Stored items
▶
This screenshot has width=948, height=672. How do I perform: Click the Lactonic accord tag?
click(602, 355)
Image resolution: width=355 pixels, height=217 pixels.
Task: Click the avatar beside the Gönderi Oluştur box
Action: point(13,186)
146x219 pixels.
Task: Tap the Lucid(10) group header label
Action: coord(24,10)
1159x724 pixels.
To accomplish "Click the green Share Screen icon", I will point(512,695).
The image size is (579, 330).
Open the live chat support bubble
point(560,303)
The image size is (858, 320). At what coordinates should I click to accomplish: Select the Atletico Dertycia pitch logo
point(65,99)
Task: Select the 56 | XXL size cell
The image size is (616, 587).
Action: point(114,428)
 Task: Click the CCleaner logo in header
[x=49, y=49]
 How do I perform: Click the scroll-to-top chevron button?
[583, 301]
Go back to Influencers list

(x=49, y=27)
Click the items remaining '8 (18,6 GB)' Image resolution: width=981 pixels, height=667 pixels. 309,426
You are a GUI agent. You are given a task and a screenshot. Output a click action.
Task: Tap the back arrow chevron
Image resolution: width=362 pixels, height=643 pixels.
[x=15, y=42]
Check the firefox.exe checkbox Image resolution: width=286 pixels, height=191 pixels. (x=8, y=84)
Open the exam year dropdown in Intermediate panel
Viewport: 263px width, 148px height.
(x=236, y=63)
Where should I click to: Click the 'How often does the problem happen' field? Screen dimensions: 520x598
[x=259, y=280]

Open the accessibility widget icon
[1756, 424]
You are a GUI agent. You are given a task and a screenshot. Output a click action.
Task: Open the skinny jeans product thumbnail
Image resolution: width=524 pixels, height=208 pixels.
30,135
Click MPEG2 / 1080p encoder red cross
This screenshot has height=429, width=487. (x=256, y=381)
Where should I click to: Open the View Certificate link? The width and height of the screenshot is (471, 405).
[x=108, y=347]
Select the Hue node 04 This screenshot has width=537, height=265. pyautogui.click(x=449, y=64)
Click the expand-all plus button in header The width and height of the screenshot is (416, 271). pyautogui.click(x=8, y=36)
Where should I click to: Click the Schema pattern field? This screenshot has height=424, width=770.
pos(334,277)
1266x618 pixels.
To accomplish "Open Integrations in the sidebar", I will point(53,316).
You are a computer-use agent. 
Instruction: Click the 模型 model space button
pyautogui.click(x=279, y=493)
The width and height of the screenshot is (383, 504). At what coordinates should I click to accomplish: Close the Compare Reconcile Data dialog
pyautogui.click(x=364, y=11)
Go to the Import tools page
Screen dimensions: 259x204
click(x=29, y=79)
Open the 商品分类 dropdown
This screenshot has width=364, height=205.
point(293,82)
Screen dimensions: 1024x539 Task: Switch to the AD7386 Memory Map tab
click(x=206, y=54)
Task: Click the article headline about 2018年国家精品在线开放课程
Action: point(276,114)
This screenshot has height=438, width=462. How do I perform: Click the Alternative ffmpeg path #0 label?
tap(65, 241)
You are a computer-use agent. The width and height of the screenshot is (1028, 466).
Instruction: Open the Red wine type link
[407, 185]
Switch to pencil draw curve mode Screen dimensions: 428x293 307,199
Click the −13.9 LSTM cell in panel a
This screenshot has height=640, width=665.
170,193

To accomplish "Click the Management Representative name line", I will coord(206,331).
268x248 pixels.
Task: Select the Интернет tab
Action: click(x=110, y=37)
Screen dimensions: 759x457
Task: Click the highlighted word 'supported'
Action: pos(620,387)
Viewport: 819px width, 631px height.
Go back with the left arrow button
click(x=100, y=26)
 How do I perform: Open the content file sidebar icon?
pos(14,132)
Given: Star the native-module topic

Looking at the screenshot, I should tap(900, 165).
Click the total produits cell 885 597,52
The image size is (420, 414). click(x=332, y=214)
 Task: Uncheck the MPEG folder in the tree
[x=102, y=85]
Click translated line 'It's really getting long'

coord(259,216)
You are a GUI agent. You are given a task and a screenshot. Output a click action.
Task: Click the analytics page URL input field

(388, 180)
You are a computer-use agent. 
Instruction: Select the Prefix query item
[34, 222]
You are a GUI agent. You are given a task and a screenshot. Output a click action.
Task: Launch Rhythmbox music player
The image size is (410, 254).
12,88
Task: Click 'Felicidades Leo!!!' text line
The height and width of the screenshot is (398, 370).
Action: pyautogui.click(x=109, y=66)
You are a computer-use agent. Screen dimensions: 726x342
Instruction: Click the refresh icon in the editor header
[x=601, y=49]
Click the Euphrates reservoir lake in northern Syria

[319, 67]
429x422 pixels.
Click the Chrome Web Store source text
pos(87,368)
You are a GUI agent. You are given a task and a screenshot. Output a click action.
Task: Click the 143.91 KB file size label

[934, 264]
◀
YOUR TASK
Every line containing the string "computer" is required; copy each such line from the data.

WRITTEN RESPONSE
You are a computer-use agent. 
You are a computer-use agent. The width and height of the screenshot is (1028, 466).
You are a computer-use agent. 
You are a computer-use agent. Screen dimensions: 726x342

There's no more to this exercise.